Miller's issued a reservation of its rights letter pursuant to Father's policy and filed this declaratory judgment action, seeking affirmation that it has no right to defend or indemnify due to exclusionary language contained in the policy. The trial court granted summary judgment in favor of Father, finding liability coverage for Daughter based upon the definition of who is insured under the policy and an ambiguity in one of Miller's exclusionary clauses. Miller's brings this two point appeal.

This Court interprets insurance contracts by applying the general rules of contract interpretation. Todd v. Missouri United School Ins. Council, 223 S.W.3d 156, 160 (Mo. banc 2007). "When an insurance company relies on a policy exclusion to assert noncoverage, it has the burden of proving that such an exclusion is applicable, and we will construe the exclusion clause strictly against the insurer." Oakley Fertilizer v. Continental Ins. Co., 276 S.W.3d 342, 351 (Mo.App. E.D.2009)(quoting Sexton v. Omaha Property & Cas. Ins. Co., 231 S.W.3d 844, 848 (Mo.App. S.D. 2007)). Further, ambiguous language in an insurance policy must be interpreted in favor of the insured. Todd, 223 S.W.3d at 160. "This rule is especially applicable where insurance is first `granted' and is then followed by provisions limiting or avoiding liability." Versaw v. Versaw, 202 S.W.3d 638, 643 (Mo.App. S.D.2006)(quoting Irelan v. Standard Mut. Ass'n of Cassville, 379 S.W.2d 815, 819 (Mo.App.Spring. Dist.1964)). Language in an insurance policy is ambiguous when it "is reasonably and fairly open to different constructions, and there is duplicity, indistinctness, or uncertainty of meaning." Stark Liquidation Co. v. Florists' Mut. Ins. Co., 243 S.W.3d 385, 397 (Mo.App. E.D.2007)(quoting Bowan ex rel. Bowan v. General Sec. Indem. Co., 174 S.W.3d 1, 7 (Mo.App. E.D. 2005)).

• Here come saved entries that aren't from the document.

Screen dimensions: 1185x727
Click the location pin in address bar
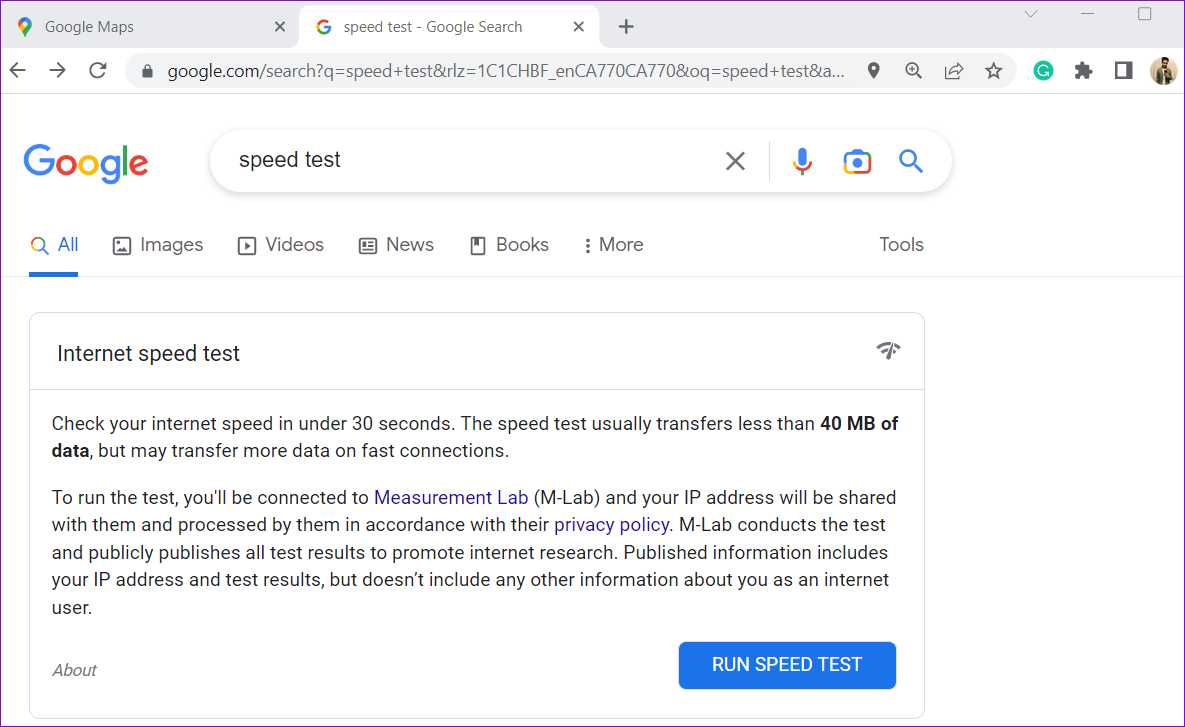[873, 71]
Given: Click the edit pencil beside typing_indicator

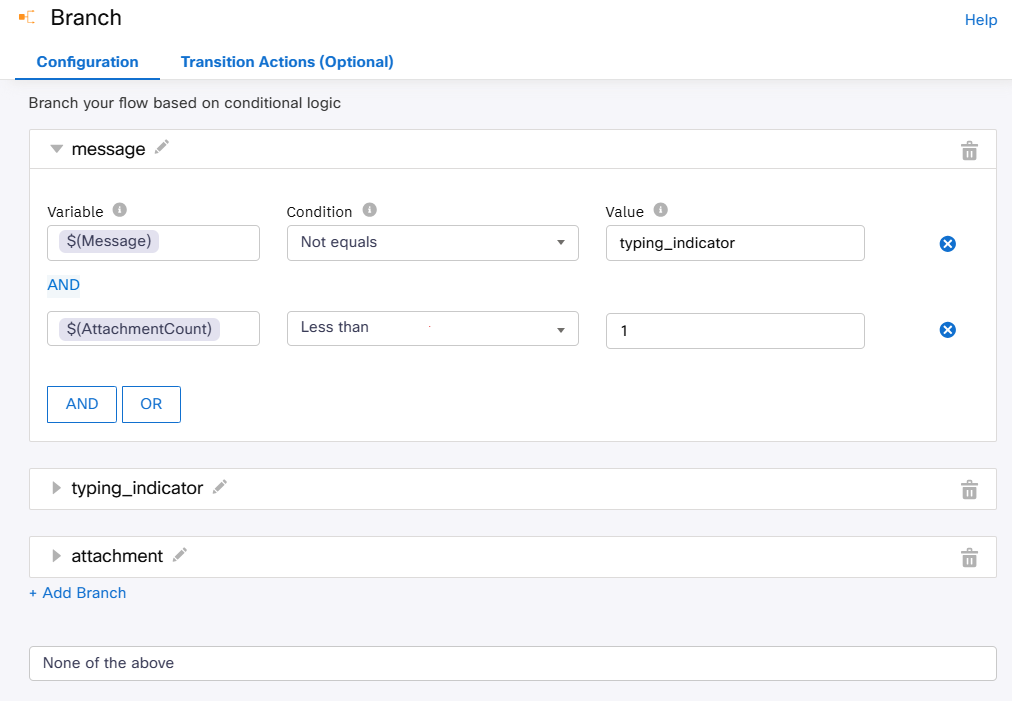Looking at the screenshot, I should [x=220, y=487].
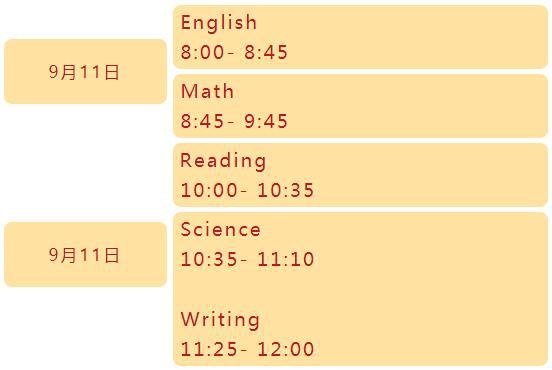Click the 11:25 start time under Writing
Image resolution: width=552 pixels, height=370 pixels.
pyautogui.click(x=209, y=349)
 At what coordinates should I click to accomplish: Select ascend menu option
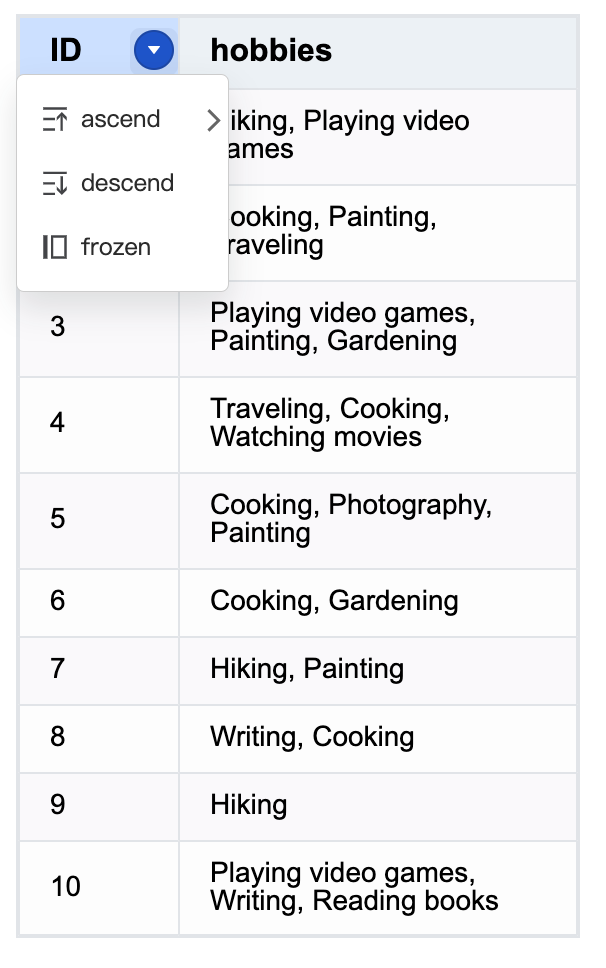pos(123,119)
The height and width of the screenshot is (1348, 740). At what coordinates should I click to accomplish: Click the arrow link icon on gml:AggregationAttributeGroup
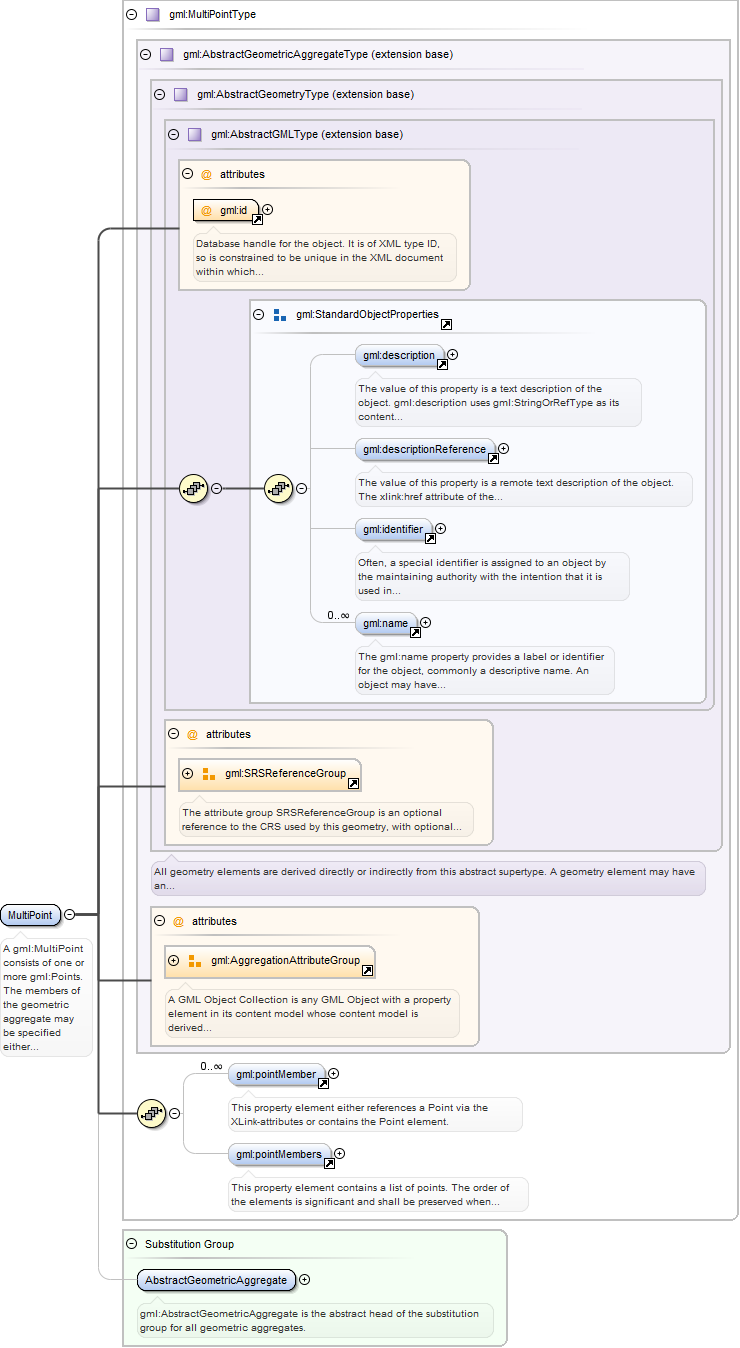pyautogui.click(x=367, y=971)
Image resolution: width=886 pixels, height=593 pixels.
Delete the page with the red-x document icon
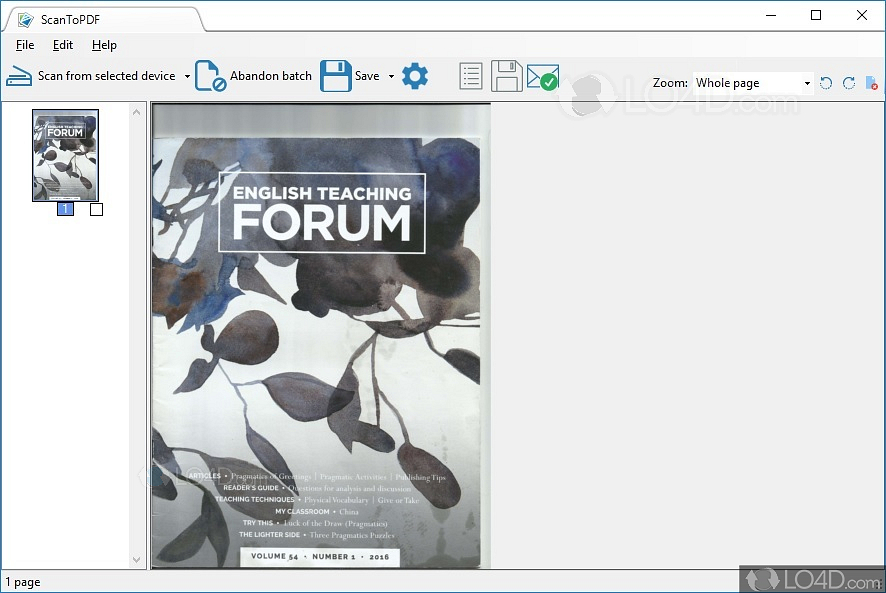point(871,83)
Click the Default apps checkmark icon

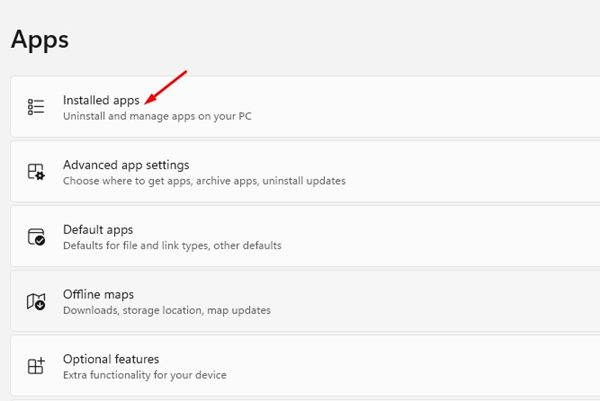(x=36, y=236)
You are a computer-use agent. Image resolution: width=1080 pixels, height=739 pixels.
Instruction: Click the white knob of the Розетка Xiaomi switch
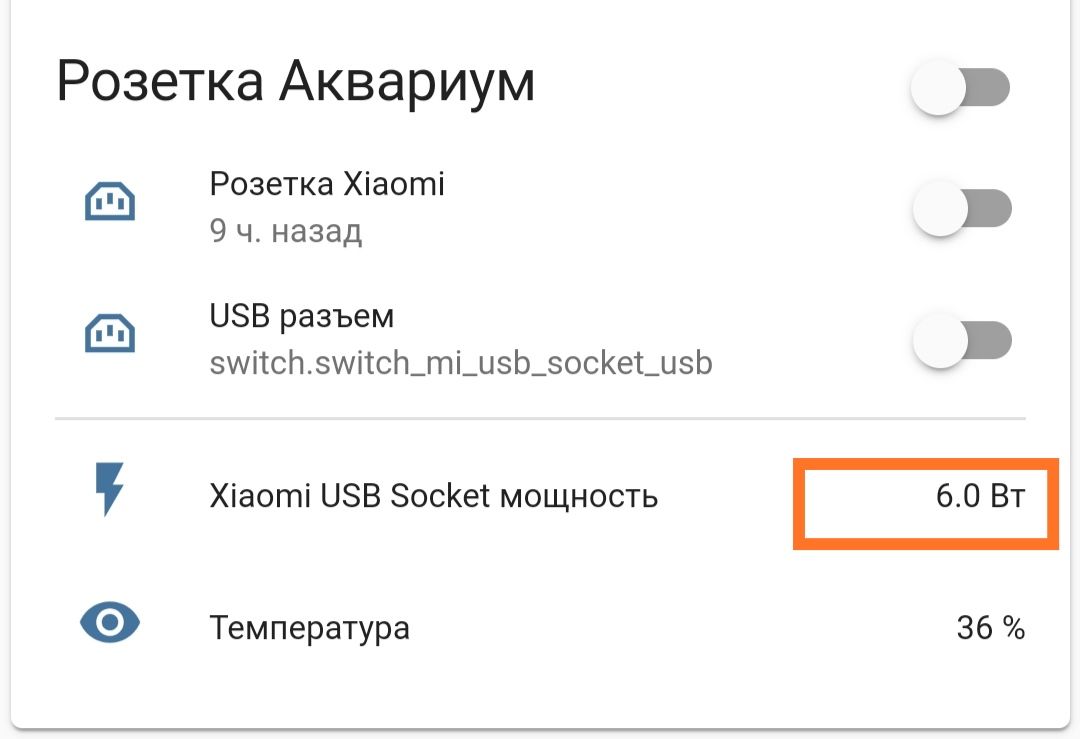click(940, 208)
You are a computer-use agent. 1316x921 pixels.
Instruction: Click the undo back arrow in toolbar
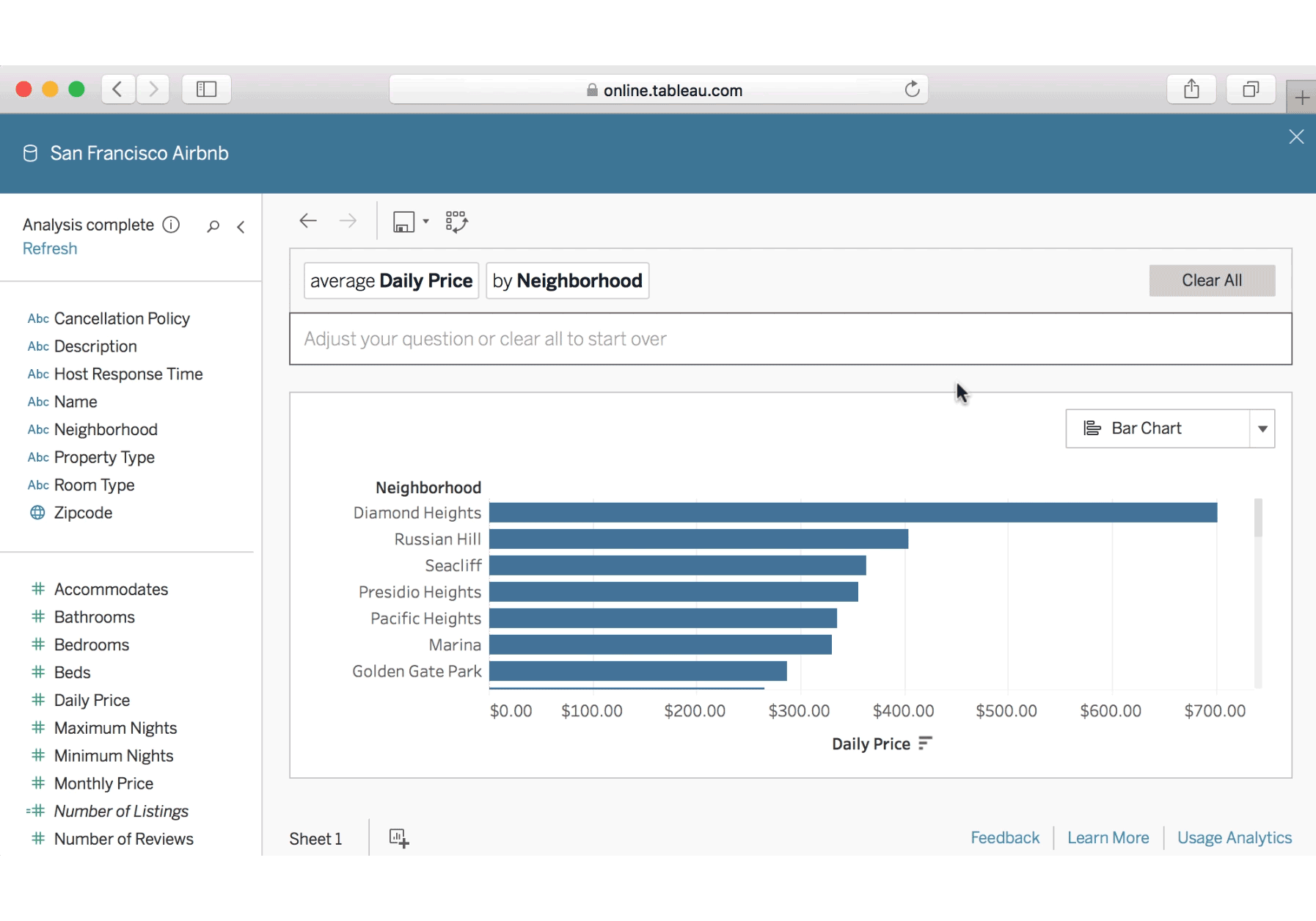click(x=308, y=221)
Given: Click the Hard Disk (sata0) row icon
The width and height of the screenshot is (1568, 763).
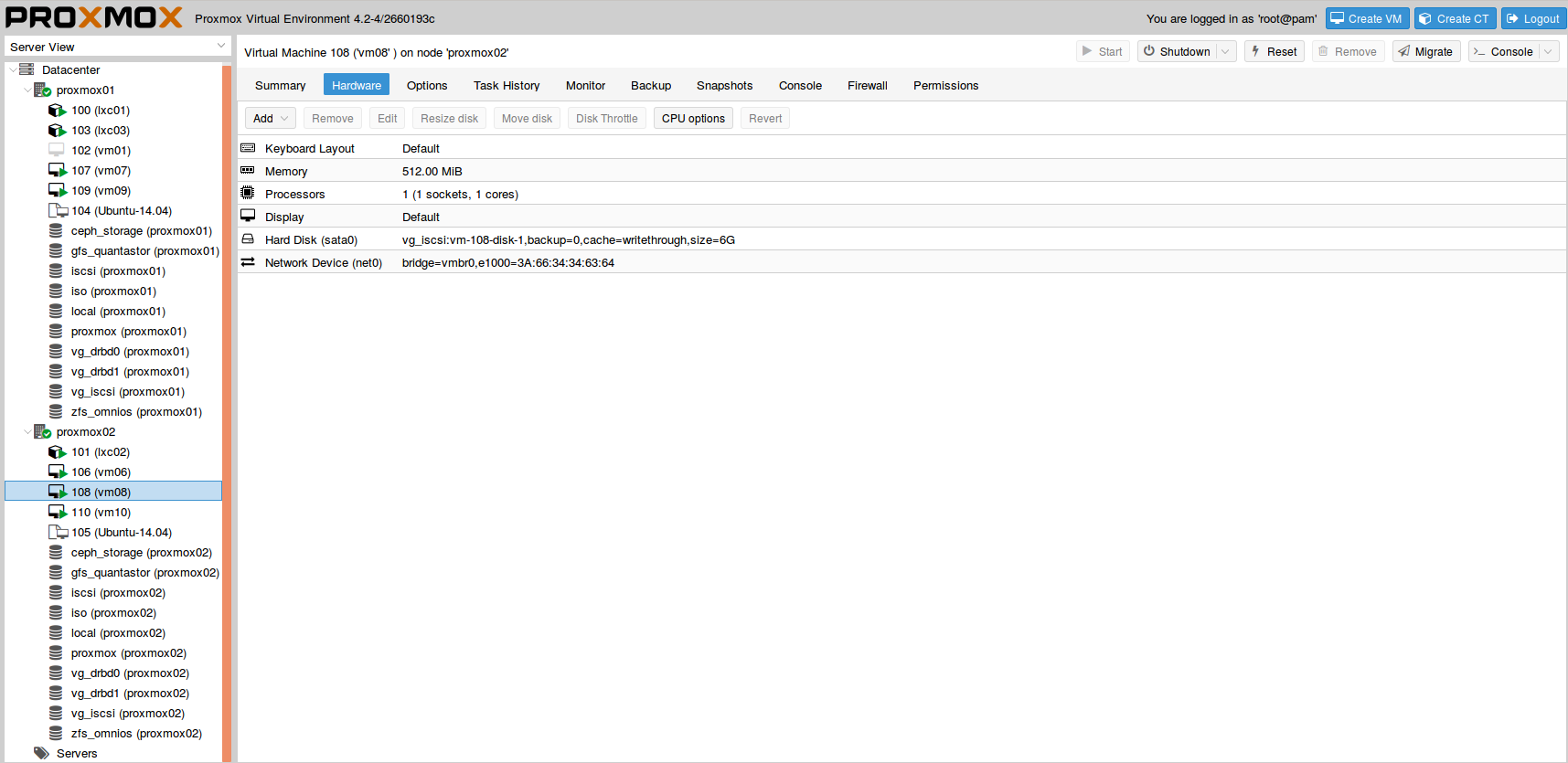Looking at the screenshot, I should coord(248,239).
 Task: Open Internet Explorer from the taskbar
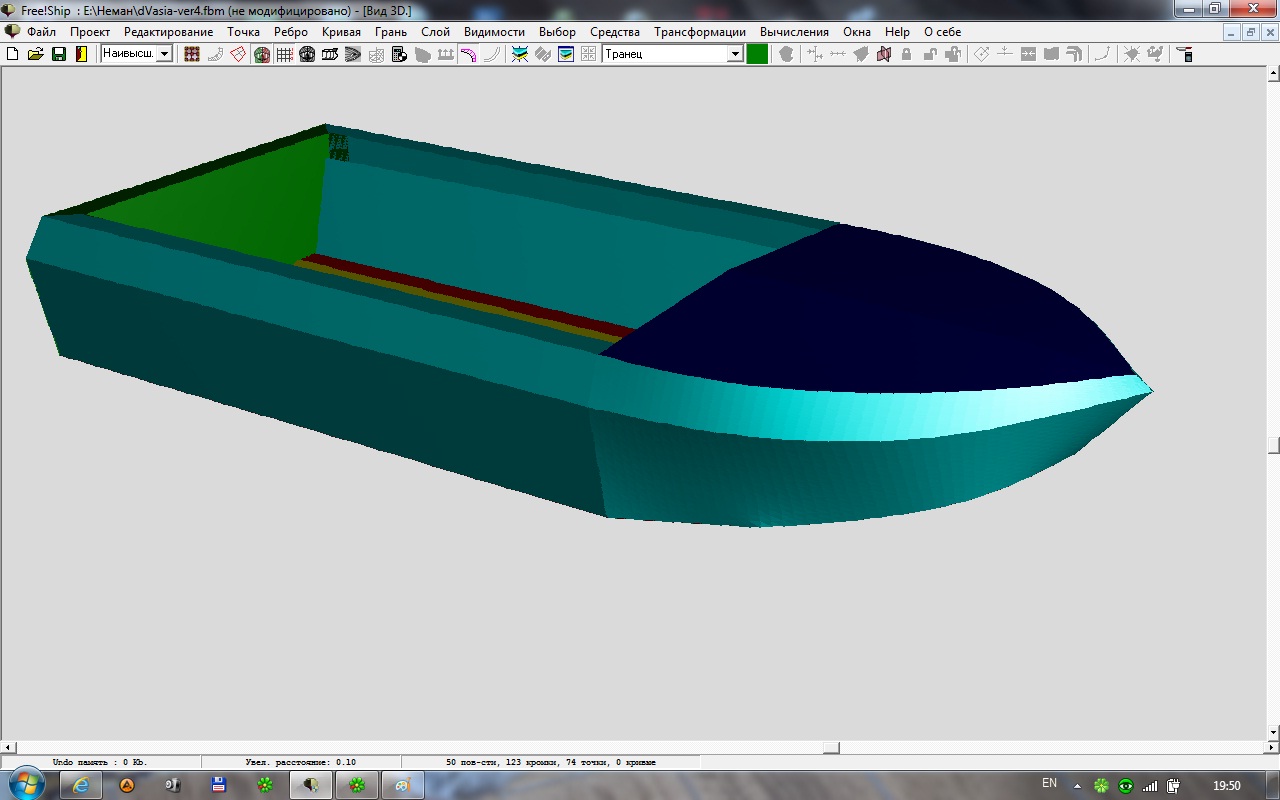(81, 785)
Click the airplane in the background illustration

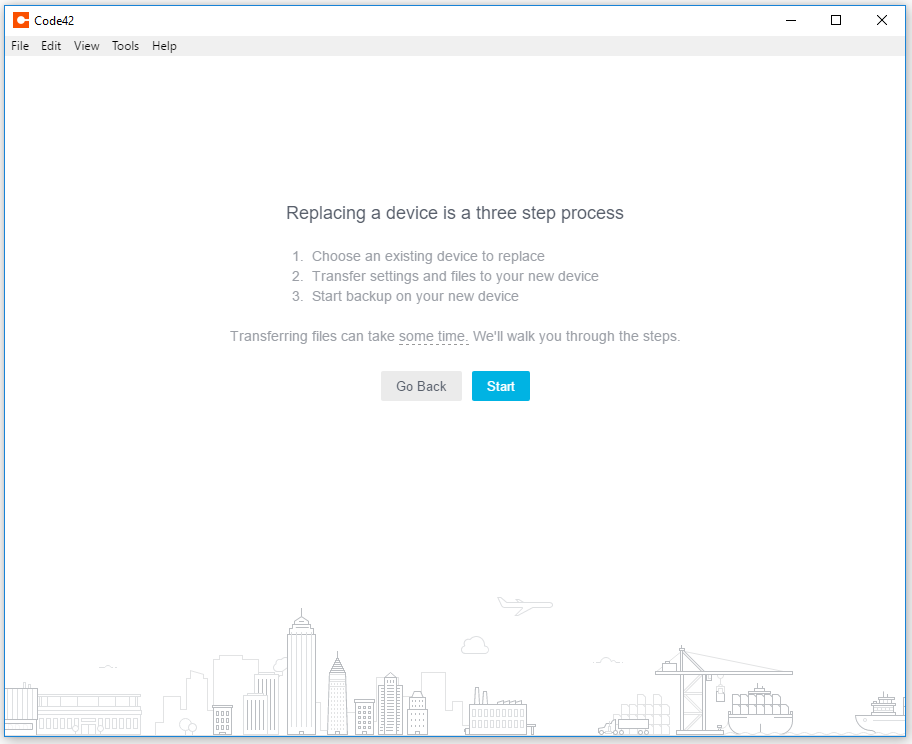(x=524, y=605)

In its first point on appeal, Miller's claims the trial court erred in granting summary judgment in favor of Father. Miller's alleges the insurance policy at issue is not ambiguous regarding the exclusionary provisions precluding coverage for "any person" operating a vehicle without a reasonable belief that the person is entitled to do so.